J'aborde prudemment les trois tunnels suivants, en ralentissant dans les montées. Je ne suis plus très lucide. La Tour Eiffel ? Pas vue. Le 30e approche. Le mur ? Certains l'ont manifestement rencontré, eux qui sont arrêtés sur le bord de la route. Le ravito du 30e, je le gère très mal : en pleine gauche, alors que le ravito est à droite. D'ailleurs, pourquoi ne pas mettre des ravitos des deux côtés ? Ca limiterait les bousculades. Une deuxième pâte de fruit. A ce moment, j'espère encore qu'elle me permettra de finir bien.
Au 30e, j'ai près de 5 minutes d'avance ... Le début de la fin. A partir de maintenant, je décompte, km par km, en visant 5 mn par kilo. Utopie !
Arrive la Rue Mirabeau, dont je comprends la réputation en la voyant. Ca monte ! Mes jambes ! Mais je continue à courir.
Porte d'Auteuil, Roand Garros. Je sens bien qu'à la moindre tentative de relance, je vais occasionner une énorme crampe. Dommage, car côté coeur, ça va très bien (
). je pourrais accélérer. Mais mes jambes refusent.
Le 35e. Toujours pas de mur. Voilà déjà un très bon point. Je devrais pouvoir finir, sans marcher qui plus est. Un sucre à ce ravitaillement. De l'eau. Je jette la bouteille sur le côté, et là, le mouvement de bras est à deux doigts de provoquer une crampe derrière la cuisse
L'horreur. Quand je vois tous ces coureurs en train de s'étirer sur le côté, ça ne me rassure pas.
Pire : à ma gauche, un coureur s'effondre, en se tenant la cuisse. Crampe ou claquage. Le pauvre.
Au 36e, j'ai reperdu la minute gagnée entre le semi et le 30e.
Du 36e à la ligne d'arrivée :
Ma tête vient suppléer mes jambes, incapables de me porter. Maintenant, c'est du 5'15 au kilo. De pire en pire.
Le stand d'épongeage du km 37,5 est le premier, ravitos et éponges confondus, auquel je ne prends rien. Un dernier sucre, plus pour me faire croire qu'il va m'aider qu'autre chose. Au 38e, ironie : un stand de supporters bretons passe des chansons de Mat Matta (pardon pour l'orthographe). Et à mon passage, j'ai droit à : "Si tu aimes la marche à pied, viens donc faire un tour à Lambé."
Et ça s'aggrave encore. Même pas possible de décontracter les bras en les laissant pendants : ils sont tétanisés. Et mes jambes ! Je tombe à 5'30 au kilo. Je me raccroche à des objectifs qui chutent les uns après les autres : 3h26 ... 3h27 ... 3h28 ... 3h29 ... Au moins rester devant les ballons bleus. Oui, ça, je vais y arriver.
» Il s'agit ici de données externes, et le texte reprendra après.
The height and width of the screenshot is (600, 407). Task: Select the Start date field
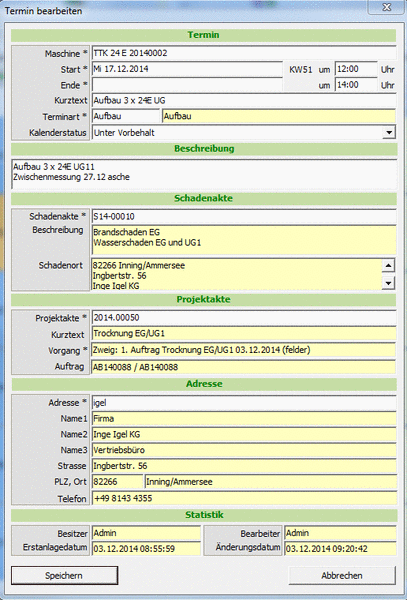187,69

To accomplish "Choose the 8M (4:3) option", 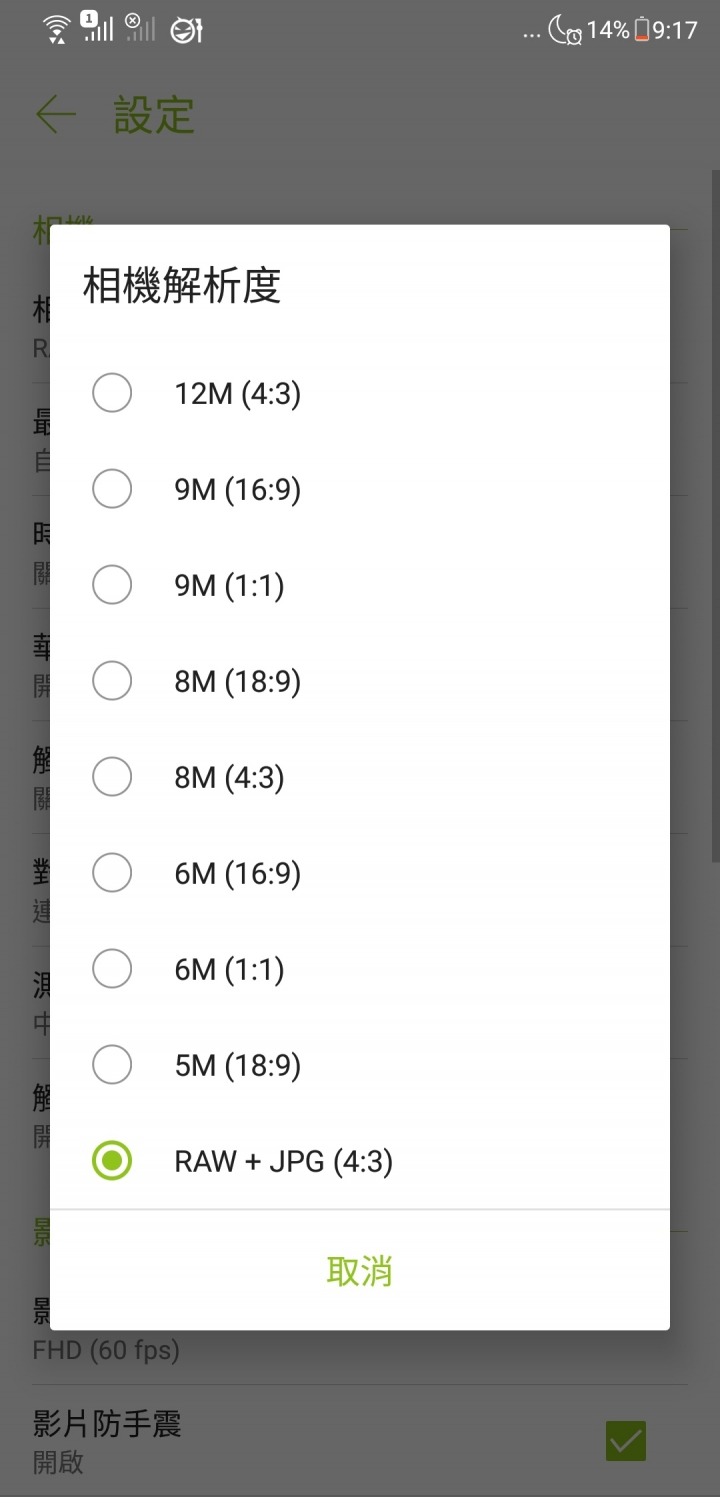I will point(360,778).
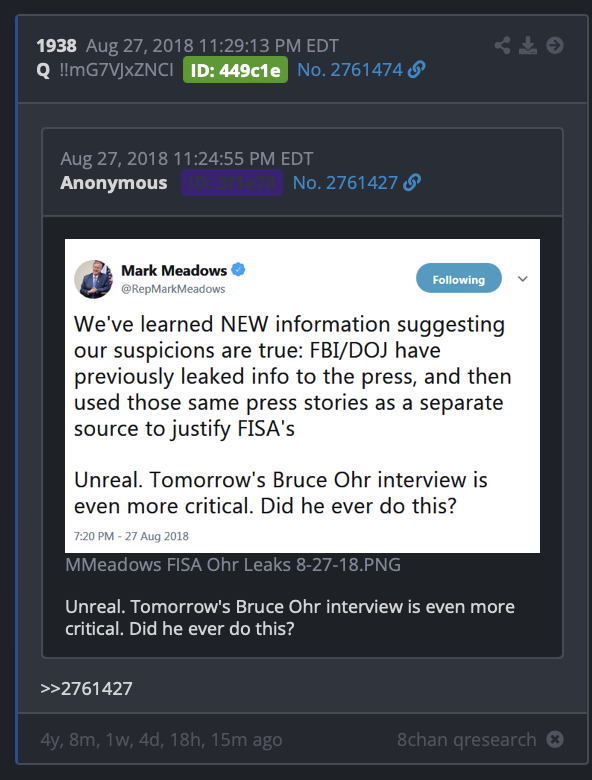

La fin est proche. "Plus que 400 mètres" lance un spectateur. Quelques mètres plus loin : "Plus que 500 mètres"
L'agonie, jusqu'au bout ! Il paraît que ma mère était là en bas de l'Avenue Foch. Peut-être. Je n'avais pas la force de chercher quelqu'un du regard.
... OUF ... Je franchis la ligne : 3h28'41
Après la ligne :
J'arrive à peine à marcher. Je ne parviens même pas à savourer. Une bénévole veut me remettre la médaille. Pas moyen de me baisser, je la prends à la main
Impossible de m'étirer : la moindre tentative induit une crampe ailleurs.
Aux massages, trop de monde. je ne me sens pas capable de faire la queue debout. A la réflexion, j'aurais dû patienter. Ravitaillement d'après course. Dommage, il n'y a pas de fruits secs. Vestiaires. J'ai toutes les peines du monde à enfiler mon pantalon de jogging
Puis direction le RER, tout doucement. Près d'une heure entre le franchissement de la ligne et l'arrivée dans les couloirs du RER. Je suis dans un état lamentable.
Chiffres :
Pour les amateurs de chiffres (BM, reviens !), voici quelques éléments plus factuels :
Du départ au 10e : 4'49 au km en moyenne. Passage au 10e en 48'13.
Du 10e au semi : 4'48 au km en moyenne. Passage au semi en 1h41'29.
Du semi au 30e : 4'55 au km en moyenne. passage au 30e en 2h25'18.
Du 30e à l'arrivée : 5'12 au km en moyenne
Une course pas très bien gérée donc, avec un deuxième semi près de 6 minutes plus lent que le premier.
Par contre, au niveau classements, les chiffres ne confirment pas mes impressions : même sur la fin, j'ai plus doublé que le contraire. Les arrêts involontaires des autres explique peut-être cela, car j'avais vraiment la sensation d'être plus lent que le flot sur la fin.
6866e au 10e, 6565e au semi, 6494e au 30e, 5971e à l'arrivée. Cela dit, je me moque pas mal du classement. Et j'aurais préféré finir 2000 places plus lent, mais avec 1 minute de moins
Bilan :
Avant tout, il convient de se souvenir de l'objectif premier : finir. Oui, j'ai réussi. J'ai couru tout du long, je n'ai pas rencontré le mur. Voilà qui est très positif.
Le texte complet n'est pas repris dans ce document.